JOBS —
1. Using the Acropolis page below, decide whether each statement agrees with it, answering yes or no and quoting the words that settle it: (a) The temple of Athena Nike was rebuilt in time for the Olympic games. (b) The retaining wall around the hill used more than 8000 two-ton limestone blocks. (c) The only real way up the Acropolis is from the east.
2. Output the stretch of the Acropolis page below starting at "The only real" and ending at "up its foundation.", word for word and including both ends.

PAGE —
>>>>>
The Acropolis

We spent our first full day in Athens walking around the Acropolis (the High City). In my head I knew that it was an elevated area with temples on top, but I was totally unprepared for just how elevated the area really is. It is a monumental mesa of limestone right in the middle of modern day Athens. The sheer cliffs of limestone rise about 200-300 feet above the city spread around it. It’s really quite dramatic. If you look carefully between the hallways of apartments you can see it from just about anywhere around the city. It looks a bit out of place from the vantage point of the Plaka and its streets lined with jewelry shops, quaint cafes, and tourist trinket venders. The best venues are from the surrounding hills. We climbed Lykavittos Hill to the East one wind-swept day for spectacular cloud dotted views of the entire Athenian basin. Our favorite views were from Filopappou Hill to the west. In heaven there will be a special corner where Megan and I will get to sit and watch the sunset on the Acropolis from Filopappou Hill. It has the potential for being an incredibly romantic hangout. We had to settle for keeping our kids from falling over the surrounding cliffs. Like I said, someday in heaven…

Neolithic people groups may have lived on top of this mound as far back as 8000 BC. The Mycenaeans who lived in this area around the 12th century BC built a palace, temples, bronze working forges and homes on the site. Homer may have referred to it in the Odyssey as the "strong-built House of Erechtheus." Erechtheus was a mythological king of Athens. An early Parthenon was begun after the victory at the battle of Marathon in 490 BC. The summit was leveled off by building a retaining wall around the perimeter of the hill with more than 8000 two-ton limestone blocks. The area was then filled in with rubble to level the surface for the construction of this temple. Unfortunately it was never completed. When the Athenian and Spartan armies retreated after the battle of Thermopylae, the invading Persian army dismantled everything on the Acropolis and burned the remains. The Athenians returned to their city, the oracle of Delphi declared the Acropolis to be solely a home for the gods, and around 460 BC Pericles began his famous rebuilding program that has left us with these marvelous structures.

The only real way up the Acropolis is from the west. A processional road though Athens called the Panathenaic Way climbs the mount here. As you approach to the summit you enter in through the ceremonial Propylaia. This was a colonnaded entrance to the temple area of the Acropolis. Right now it is shrouded in scaffolding for restoration work. To the left of the Propylaia you would normally see the tiny temple of Athena Nike (Athena the Victor). Unfortunately it was dismantled for restoration work in 2003, scheduled to be rebuilt by the time of the Olympic games, but remains unreconstructed. Ooops. It is currently just a flat mound of blocks. It was originally built around 427 BC, dismantled by the Turks in order to mount a canon on the location in 1686, reassembled in 1836 by archaeologists, and again disassembled and reassembled in the 1890s to build up its foundation.
<<<<<
RECORD EXCERPTS —
>>>>>
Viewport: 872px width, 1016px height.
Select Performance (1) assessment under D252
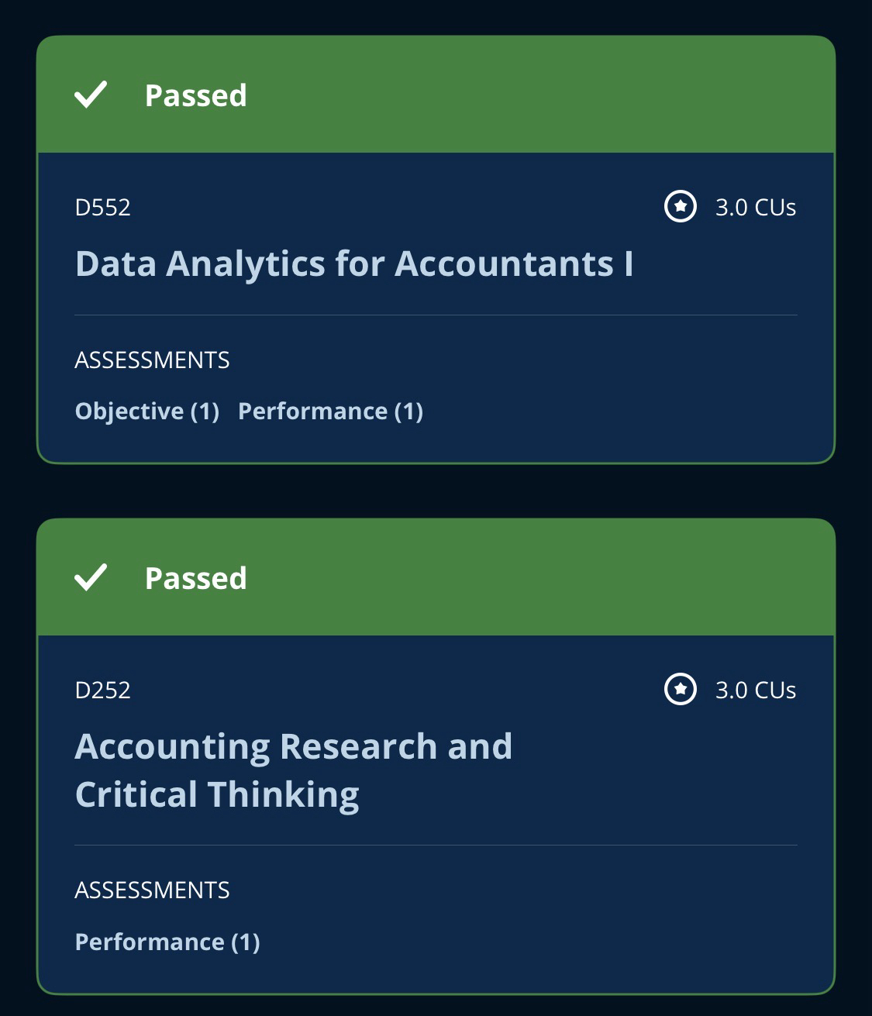tap(167, 942)
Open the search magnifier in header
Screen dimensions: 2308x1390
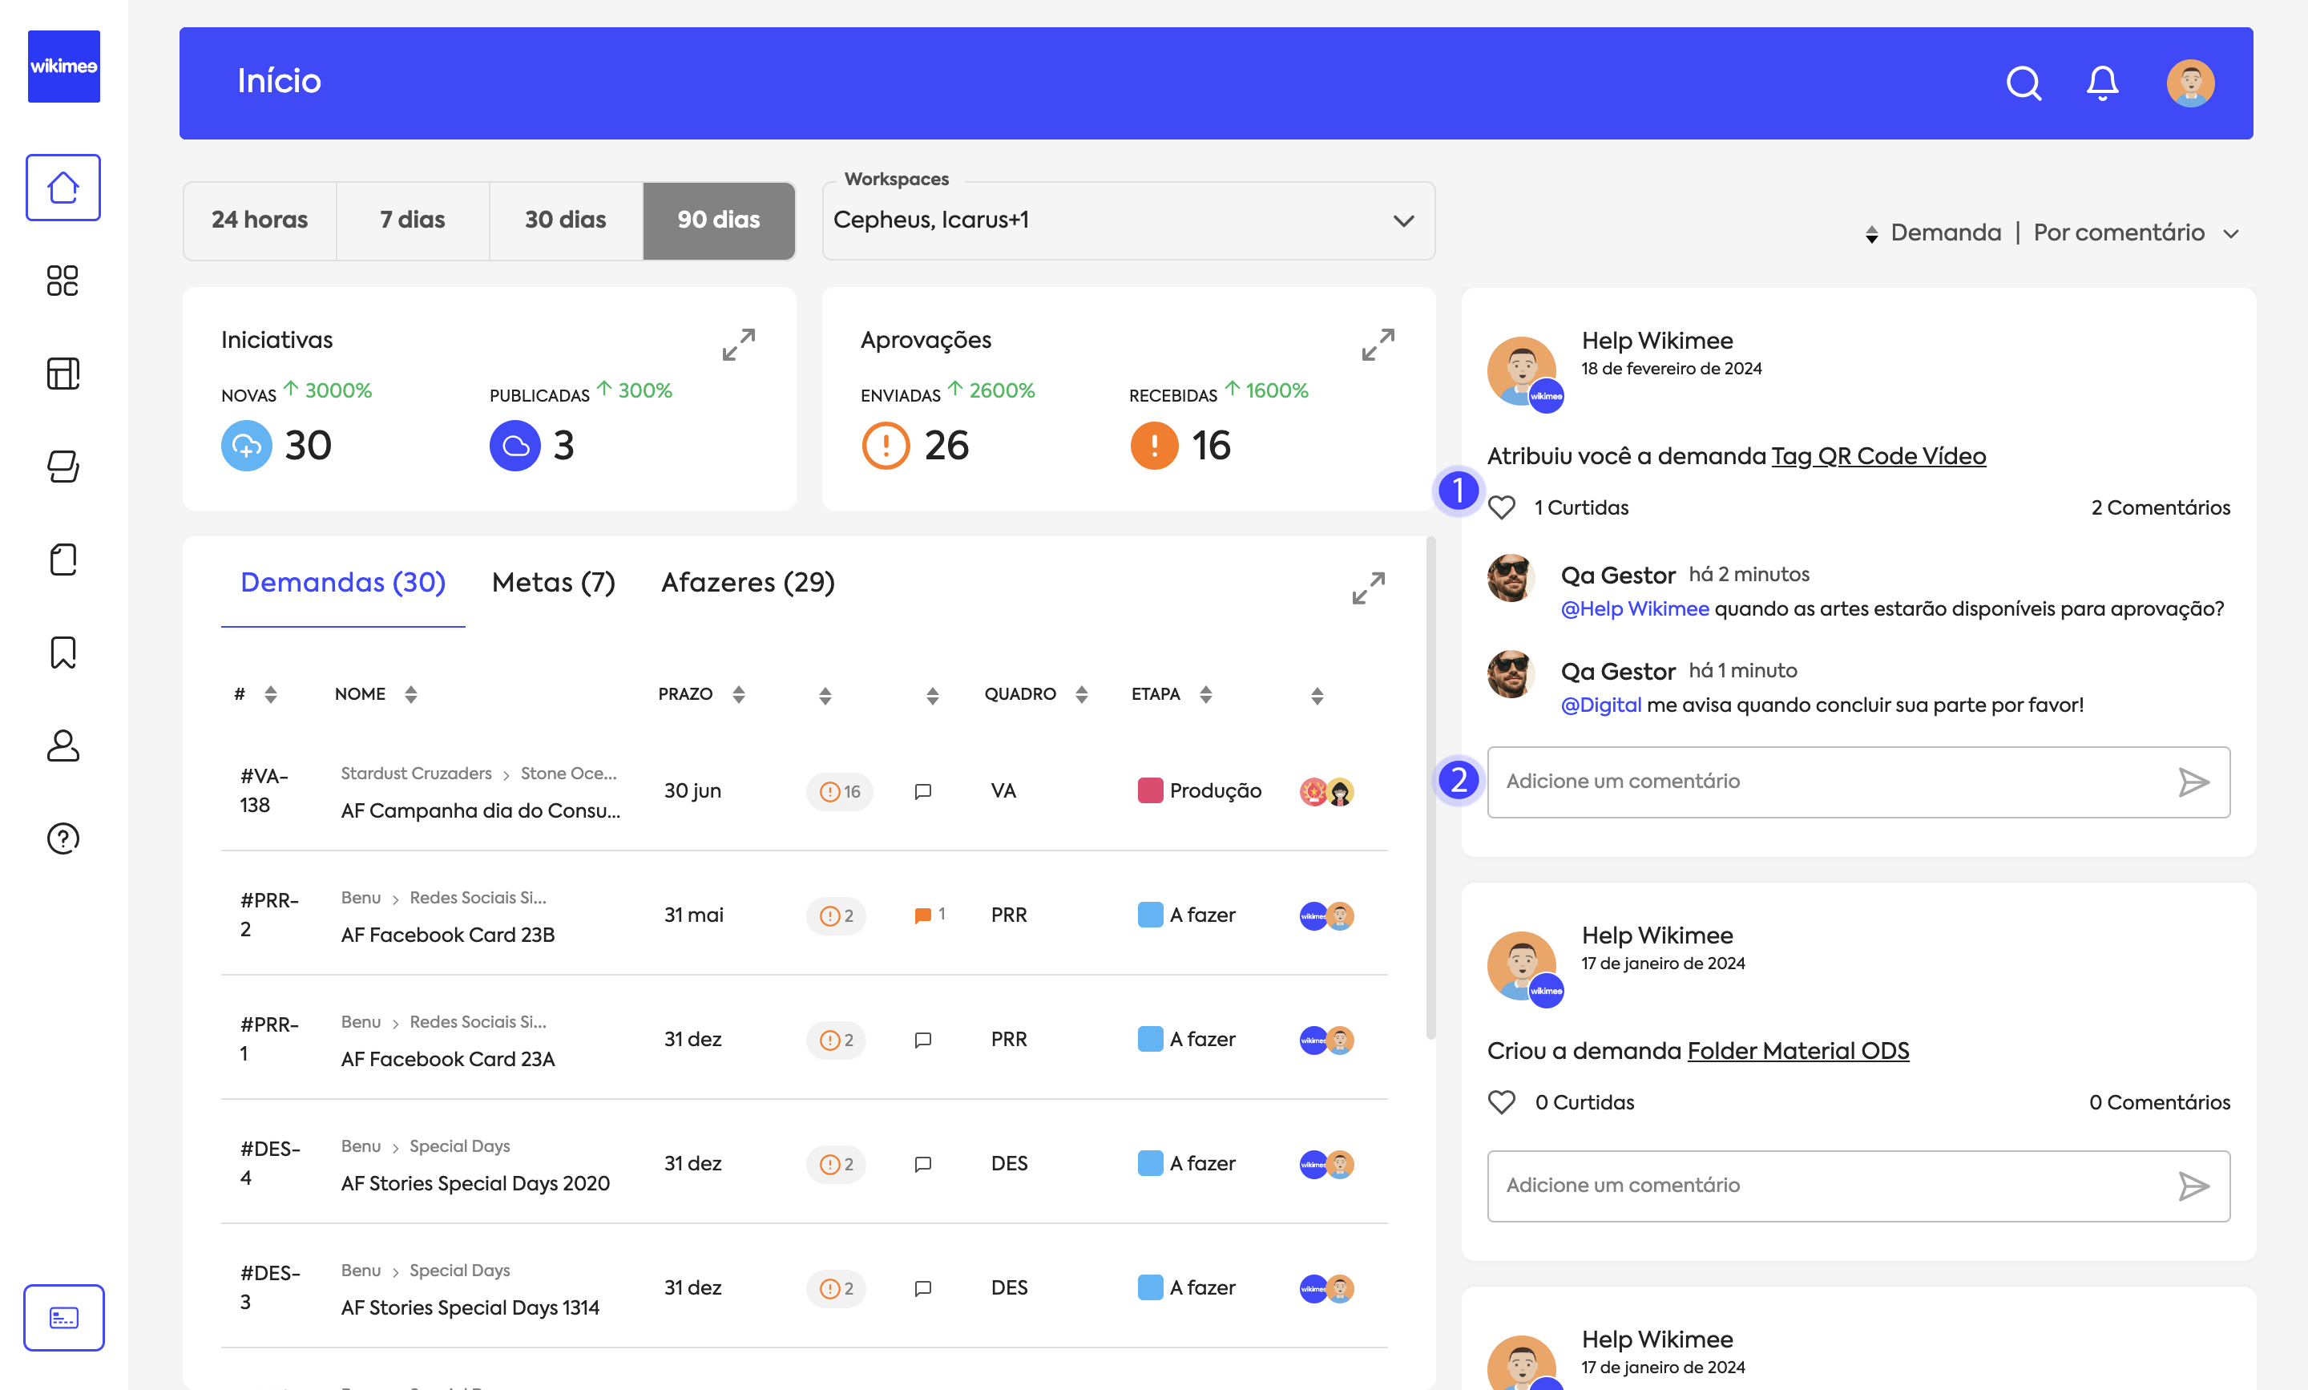click(x=2022, y=83)
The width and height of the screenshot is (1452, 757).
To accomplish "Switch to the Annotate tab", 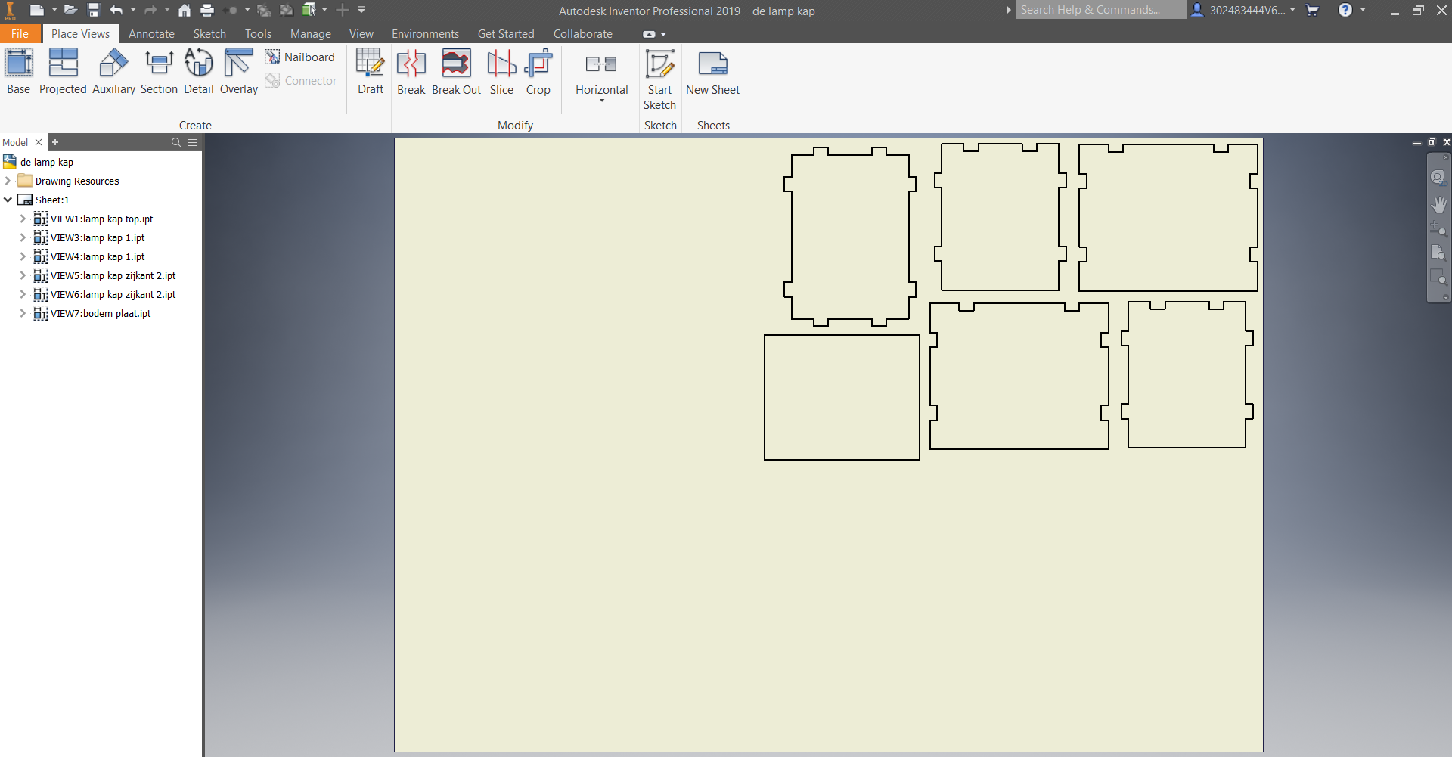I will (151, 34).
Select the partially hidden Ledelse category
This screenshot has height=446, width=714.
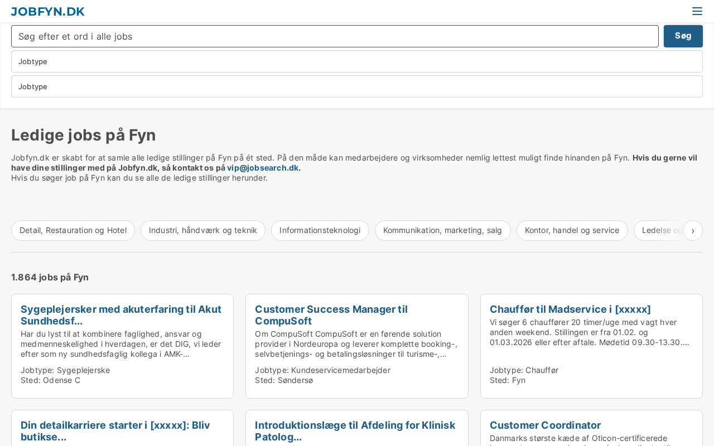[659, 230]
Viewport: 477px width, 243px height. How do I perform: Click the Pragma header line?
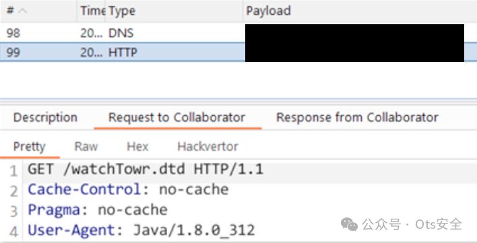click(98, 210)
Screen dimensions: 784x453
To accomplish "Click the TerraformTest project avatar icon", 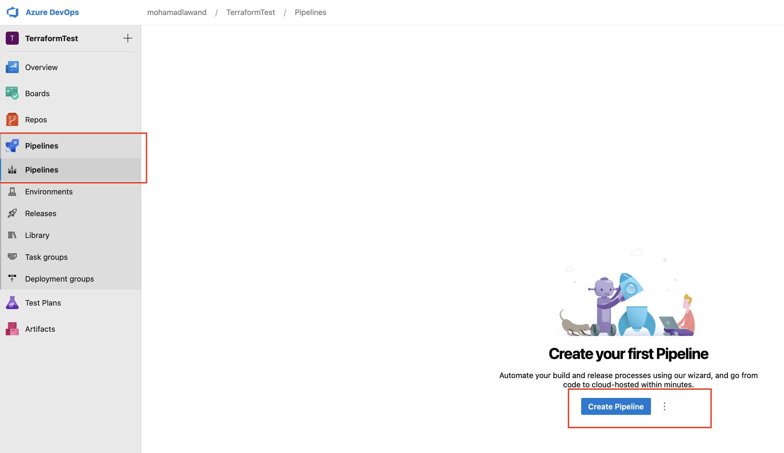I will pos(12,38).
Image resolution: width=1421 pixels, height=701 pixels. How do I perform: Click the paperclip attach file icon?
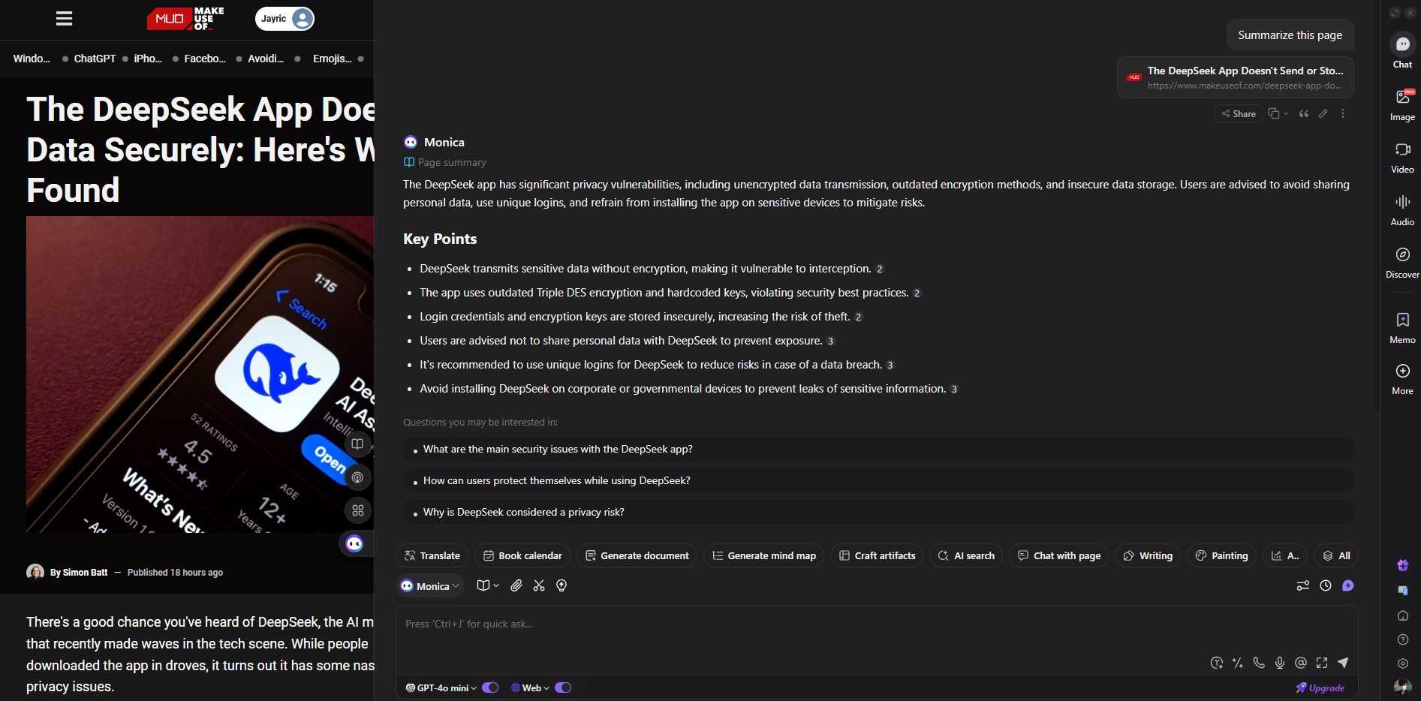pyautogui.click(x=516, y=585)
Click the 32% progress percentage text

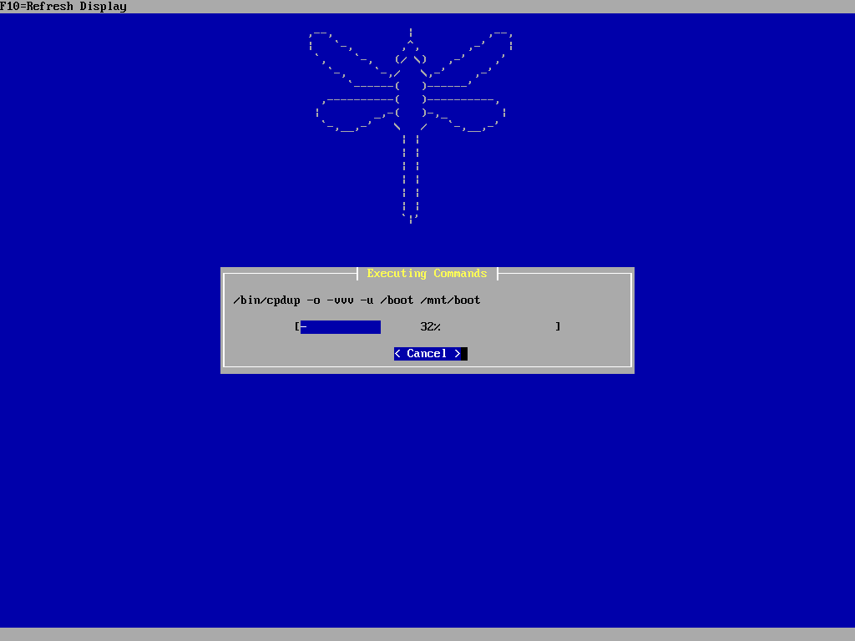[430, 327]
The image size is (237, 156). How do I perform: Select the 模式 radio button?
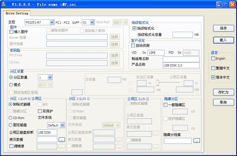(x=11, y=85)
<<<<<
EXPECTED ANSWERS —
1.
(a) No: "scheduled to be rebuilt by the time of the Olympic games, but remains unreconstructed."
(b) Yes: "building a retaining wall around the perimeter of the hill with more than 8000 two-ton limestone blocks."
(c) No: "The only real way up the Acropolis is from the west."

2.
The only real way up the Acropolis is from the west. A processional road though Athens called the Panathenaic Way climbs the mount here. As you approach to the summit you enter in through the ceremonial Propylaia. This was a colonnaded entrance to the temple area of the Acropolis. Right now it is shrouded in scaffolding for restoration work. To the left of the Propylaia you would normally see the tiny temple of Athena Nike (Athena the Victor). Unfortunately it was dismantled for restoration work in 2003, scheduled to be rebuilt by the time of the Olympic games, but remains unreconstructed. Ooops. It is currently just a flat mound of blocks. It was originally built around 427 BC, dismantled by the Turks in order to mount a canon on the location in 1686, reassembled in 1836 by archaeologists, and again disassembled and reassembled in the 1890s to build up its foundation.